Exercise aim: Please reproduce these records line for line, leaving every word, number and coordinate as it is.

Input records:
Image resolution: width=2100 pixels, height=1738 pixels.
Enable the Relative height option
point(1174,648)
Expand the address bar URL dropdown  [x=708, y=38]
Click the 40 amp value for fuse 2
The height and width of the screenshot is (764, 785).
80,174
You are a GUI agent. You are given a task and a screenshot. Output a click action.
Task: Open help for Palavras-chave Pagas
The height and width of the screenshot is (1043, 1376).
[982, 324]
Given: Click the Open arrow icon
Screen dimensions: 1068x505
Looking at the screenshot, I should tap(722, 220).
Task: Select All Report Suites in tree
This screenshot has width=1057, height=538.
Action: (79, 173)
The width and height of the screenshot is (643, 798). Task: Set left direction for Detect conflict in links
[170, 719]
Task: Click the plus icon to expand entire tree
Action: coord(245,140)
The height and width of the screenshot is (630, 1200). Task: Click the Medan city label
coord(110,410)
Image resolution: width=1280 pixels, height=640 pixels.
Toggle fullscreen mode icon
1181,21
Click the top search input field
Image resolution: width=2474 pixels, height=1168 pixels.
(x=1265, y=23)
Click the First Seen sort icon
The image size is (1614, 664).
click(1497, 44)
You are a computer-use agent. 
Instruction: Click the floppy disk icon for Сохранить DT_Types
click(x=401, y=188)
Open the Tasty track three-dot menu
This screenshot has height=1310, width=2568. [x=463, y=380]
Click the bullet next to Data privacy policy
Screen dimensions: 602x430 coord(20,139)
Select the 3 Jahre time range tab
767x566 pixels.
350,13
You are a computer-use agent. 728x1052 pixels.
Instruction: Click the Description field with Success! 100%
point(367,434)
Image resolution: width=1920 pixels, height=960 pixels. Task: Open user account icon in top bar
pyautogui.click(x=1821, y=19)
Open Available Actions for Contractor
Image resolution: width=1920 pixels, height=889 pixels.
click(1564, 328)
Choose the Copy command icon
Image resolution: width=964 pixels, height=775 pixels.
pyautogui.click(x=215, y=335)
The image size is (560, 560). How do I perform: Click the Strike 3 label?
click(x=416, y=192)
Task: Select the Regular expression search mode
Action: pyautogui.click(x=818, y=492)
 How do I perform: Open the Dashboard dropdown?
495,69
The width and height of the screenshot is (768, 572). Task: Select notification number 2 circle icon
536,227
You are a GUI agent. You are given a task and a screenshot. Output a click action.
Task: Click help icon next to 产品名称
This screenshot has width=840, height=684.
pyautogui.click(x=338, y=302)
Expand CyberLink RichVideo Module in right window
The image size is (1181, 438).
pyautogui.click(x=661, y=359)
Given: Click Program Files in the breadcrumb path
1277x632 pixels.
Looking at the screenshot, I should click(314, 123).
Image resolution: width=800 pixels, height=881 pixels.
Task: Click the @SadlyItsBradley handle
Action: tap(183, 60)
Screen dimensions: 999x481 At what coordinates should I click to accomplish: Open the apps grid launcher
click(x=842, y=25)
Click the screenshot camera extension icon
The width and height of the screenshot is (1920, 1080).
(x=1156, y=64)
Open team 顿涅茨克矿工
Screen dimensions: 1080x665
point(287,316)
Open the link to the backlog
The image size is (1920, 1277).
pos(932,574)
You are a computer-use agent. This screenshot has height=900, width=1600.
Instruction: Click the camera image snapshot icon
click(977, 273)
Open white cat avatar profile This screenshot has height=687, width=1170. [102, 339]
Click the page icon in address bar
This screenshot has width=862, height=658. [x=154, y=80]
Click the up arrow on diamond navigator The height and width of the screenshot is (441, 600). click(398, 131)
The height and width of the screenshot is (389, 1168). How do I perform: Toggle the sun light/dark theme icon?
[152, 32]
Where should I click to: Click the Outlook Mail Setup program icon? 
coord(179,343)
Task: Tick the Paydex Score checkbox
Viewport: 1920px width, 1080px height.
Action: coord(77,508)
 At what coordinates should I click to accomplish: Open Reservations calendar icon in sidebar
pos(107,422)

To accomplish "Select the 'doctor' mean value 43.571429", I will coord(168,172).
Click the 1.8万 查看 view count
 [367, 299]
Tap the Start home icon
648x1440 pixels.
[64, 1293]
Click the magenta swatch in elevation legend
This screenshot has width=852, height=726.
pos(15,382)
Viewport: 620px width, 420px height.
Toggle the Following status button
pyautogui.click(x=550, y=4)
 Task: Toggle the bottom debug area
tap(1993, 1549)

Task answer:
Image resolution: width=2100 pixels, height=1738 pixels.
Enable the Relative height option
point(1174,648)
Expand the address bar URL dropdown  [x=708, y=38]
Click the 40 amp value for fuse 2
The height and width of the screenshot is (764, 785).
80,174
You are a GUI agent. You are given a task and a screenshot. Output a click action.
Task: Open help for Palavras-chave Pagas
The height and width of the screenshot is (1043, 1376).
[982, 324]
Given: Click the Open arrow icon
Screen dimensions: 1068x505
Looking at the screenshot, I should tap(722, 220).
Task: Select All Report Suites in tree
This screenshot has width=1057, height=538.
Action: (79, 173)
The width and height of the screenshot is (643, 798). Task: Set left direction for Detect conflict in links
[170, 719]
Task: Click the plus icon to expand entire tree
Action: coord(245,140)
The height and width of the screenshot is (630, 1200). Task: Click the Medan city label
coord(110,410)
Image resolution: width=1280 pixels, height=640 pixels.
Toggle fullscreen mode icon
1181,21
Click the top search input field
Image resolution: width=2474 pixels, height=1168 pixels.
(x=1265, y=23)
Click the First Seen sort icon
The image size is (1614, 664).
click(1497, 44)
You are a computer-use agent. 
Instruction: Click the floppy disk icon for Сохранить DT_Types
click(x=401, y=188)
Open the Tasty track three-dot menu
This screenshot has height=1310, width=2568. [x=463, y=380]
Click the bullet next to Data privacy policy
Screen dimensions: 602x430 coord(20,139)
Select the 3 Jahre time range tab
767x566 pixels.
350,13
You are a computer-use agent. 728x1052 pixels.
Instruction: Click the Description field with Success! 100%
point(367,434)
Image resolution: width=1920 pixels, height=960 pixels. Task: Open user account icon in top bar
pyautogui.click(x=1821, y=19)
Open Available Actions for Contractor
Image resolution: width=1920 pixels, height=889 pixels.
click(1564, 328)
Choose the Copy command icon
Image resolution: width=964 pixels, height=775 pixels.
pyautogui.click(x=215, y=335)
The image size is (560, 560). How do I perform: Click the Strike 3 label?
click(x=416, y=192)
Task: Select the Regular expression search mode
Action: pyautogui.click(x=818, y=492)
 How do I perform: Open the Dashboard dropdown?
495,69
The width and height of the screenshot is (768, 572). Task: Select notification number 2 circle icon
536,227
You are a GUI agent. You are given a task and a screenshot. Output a click action.
Task: Click help icon next to 产品名称
This screenshot has width=840, height=684.
pyautogui.click(x=338, y=302)
Expand CyberLink RichVideo Module in right window
The image size is (1181, 438).
pyautogui.click(x=661, y=359)
Given: Click Program Files in the breadcrumb path
1277x632 pixels.
Looking at the screenshot, I should click(314, 123).
Image resolution: width=800 pixels, height=881 pixels.
Task: Click the @SadlyItsBradley handle
Action: tap(183, 60)
Screen dimensions: 999x481 At what coordinates should I click to accomplish: Open the apps grid launcher
click(x=842, y=25)
Click the screenshot camera extension icon
The width and height of the screenshot is (1920, 1080).
(x=1156, y=64)
Open team 顿涅茨克矿工
Screen dimensions: 1080x665
point(287,316)
Open the link to the backlog
The image size is (1920, 1277).
pos(932,574)
You are a computer-use agent. This screenshot has height=900, width=1600.
Instruction: Click the camera image snapshot icon
click(977, 273)
Open white cat avatar profile This screenshot has height=687, width=1170. [102, 339]
Click the page icon in address bar
This screenshot has width=862, height=658. [x=154, y=80]
Click the up arrow on diamond navigator The height and width of the screenshot is (441, 600). click(398, 131)
The height and width of the screenshot is (389, 1168). How do I perform: Toggle the sun light/dark theme icon?
[152, 32]
Where should I click to: Click the Outlook Mail Setup program icon? 
coord(179,343)
Task: Tick the Paydex Score checkbox
Viewport: 1920px width, 1080px height.
Action: coord(77,508)
 At what coordinates should I click to accomplish: Open Reservations calendar icon in sidebar
pos(107,422)

To accomplish "Select the 'doctor' mean value 43.571429", I will coord(168,172).
Click the 1.8万 查看 view count
 [367, 299]
Tap the Start home icon
648x1440 pixels.
[64, 1293]
Click the magenta swatch in elevation legend
This screenshot has width=852, height=726.
pos(15,382)
Viewport: 620px width, 420px height.
Toggle the Following status button
pyautogui.click(x=550, y=4)
 Task: Toggle the bottom debug area
tap(1993, 1549)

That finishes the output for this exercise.